Chief executive's blog - 6 May 2015
In my personal blog, I will keep you up to date on what is happening at the Trust, sharing what I think we are doing well and what we can improve.
Fiona Dalton, chief executive
This week I wanted to update everyone on our planned changes around the front entrance of the hospital.
Firstly, in June we will be starting to redevelop the main entrance - including creating a better reception area that is more welcoming to patients. We’ll also be changing the shops and we hope that we’ve got the right balance between providing the facilities that patients, visitors and staff want, whilst also playing our part in encouraging healthier eating.
The really important thing about this redevelopment is that it isn’t costing us (the NHS) any money. We are very short of capital funds, and we need to use the capital that we do have on our highest priority equipment and buildings. The Trust has therefore worked with private sector partners to organise all the funding for the new main entrance.
Inevitably, the rebuilding project will be disruptive and inconvenient for us all – thank you to everyone in advance for their patience with this.

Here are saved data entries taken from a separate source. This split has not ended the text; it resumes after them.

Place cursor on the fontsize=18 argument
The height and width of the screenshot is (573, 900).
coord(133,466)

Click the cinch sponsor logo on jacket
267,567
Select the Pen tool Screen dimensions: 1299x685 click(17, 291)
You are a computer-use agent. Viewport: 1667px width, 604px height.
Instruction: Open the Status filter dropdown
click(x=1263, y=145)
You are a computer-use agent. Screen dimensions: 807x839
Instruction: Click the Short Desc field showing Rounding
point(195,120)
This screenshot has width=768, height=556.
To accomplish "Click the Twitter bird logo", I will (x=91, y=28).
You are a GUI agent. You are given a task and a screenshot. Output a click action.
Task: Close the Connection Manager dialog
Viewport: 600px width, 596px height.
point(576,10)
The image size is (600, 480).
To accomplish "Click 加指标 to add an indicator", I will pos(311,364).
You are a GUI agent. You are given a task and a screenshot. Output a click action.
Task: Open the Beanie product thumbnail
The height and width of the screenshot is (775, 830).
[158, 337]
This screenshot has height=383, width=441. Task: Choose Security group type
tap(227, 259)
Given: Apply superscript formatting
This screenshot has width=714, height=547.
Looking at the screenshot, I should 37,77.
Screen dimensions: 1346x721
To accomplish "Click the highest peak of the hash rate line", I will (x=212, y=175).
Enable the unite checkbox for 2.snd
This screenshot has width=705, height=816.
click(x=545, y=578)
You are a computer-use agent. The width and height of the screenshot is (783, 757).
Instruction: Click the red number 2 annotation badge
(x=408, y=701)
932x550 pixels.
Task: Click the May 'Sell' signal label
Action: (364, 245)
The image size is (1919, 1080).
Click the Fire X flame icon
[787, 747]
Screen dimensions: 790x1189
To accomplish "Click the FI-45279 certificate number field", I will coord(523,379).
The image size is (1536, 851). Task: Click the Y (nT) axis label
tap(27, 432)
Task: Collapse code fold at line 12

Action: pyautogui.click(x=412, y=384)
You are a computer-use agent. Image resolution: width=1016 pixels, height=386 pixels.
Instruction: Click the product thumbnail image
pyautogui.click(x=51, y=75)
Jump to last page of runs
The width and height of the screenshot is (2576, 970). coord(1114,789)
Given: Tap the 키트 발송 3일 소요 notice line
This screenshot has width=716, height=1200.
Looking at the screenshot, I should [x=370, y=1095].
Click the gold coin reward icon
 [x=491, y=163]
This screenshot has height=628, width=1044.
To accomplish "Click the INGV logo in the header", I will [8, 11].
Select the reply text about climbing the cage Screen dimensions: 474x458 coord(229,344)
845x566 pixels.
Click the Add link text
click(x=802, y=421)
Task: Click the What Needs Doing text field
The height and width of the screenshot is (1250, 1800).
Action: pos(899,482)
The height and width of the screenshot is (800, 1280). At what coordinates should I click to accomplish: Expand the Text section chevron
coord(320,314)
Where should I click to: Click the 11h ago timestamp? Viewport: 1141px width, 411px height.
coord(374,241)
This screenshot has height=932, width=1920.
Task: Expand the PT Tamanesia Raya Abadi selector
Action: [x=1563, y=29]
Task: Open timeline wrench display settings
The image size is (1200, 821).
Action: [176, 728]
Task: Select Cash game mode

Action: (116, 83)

I am sure that the temporary disruption will be worth it to create a new front entrance, which will make a real difference to patients at UHS.
However, we hope that very soon there will be another building project at the front entrance that will make a difference not just to UHS patients but to patients across the world.
One of the areas in which the University of Southampton (supported by UHS) is internationally known is cancer immunology. This very exciting area of scientific research is about literally using the body’s own defences to fight the cancer cells. Researchers here in Southampton have been leading players in cancer immunology for 40 years and they are playing a really important part in the global effort to find a cure for cancer. Much of modern science is so complicated and sophisticated that it is hard to envisage, and impossible to actually see ourselves.
However, unusually, we have an amazing video clip where you can see some 'Killer T Cells' seeking out and destroying the cancer cells. If, like me, you grew up thinking that PacMan was the most exciting computer game ever then this video will take you back to your childhood. It's a beautiful illustration of this biological process and if you have a spare 30 seconds I would very much recommend watching it.
Because the cancer immunology research in Southampton is so promising, the University has launched a fundraising campaign to build a dedicated cancer immunology centre outside our main entrance, next to the Somers cancer building. The campaign's slogan is "the cure for cancer - you're it": a nice summary of the concept of using an individual's own immune system to attack the cancer cells in their body.
Of course we'll do everything that we can to support the University in this campaign, which will help to increase the number of cancer trials for our patients here at UHS, and we believe ultimately increase the survival chances of cancer patients across the world.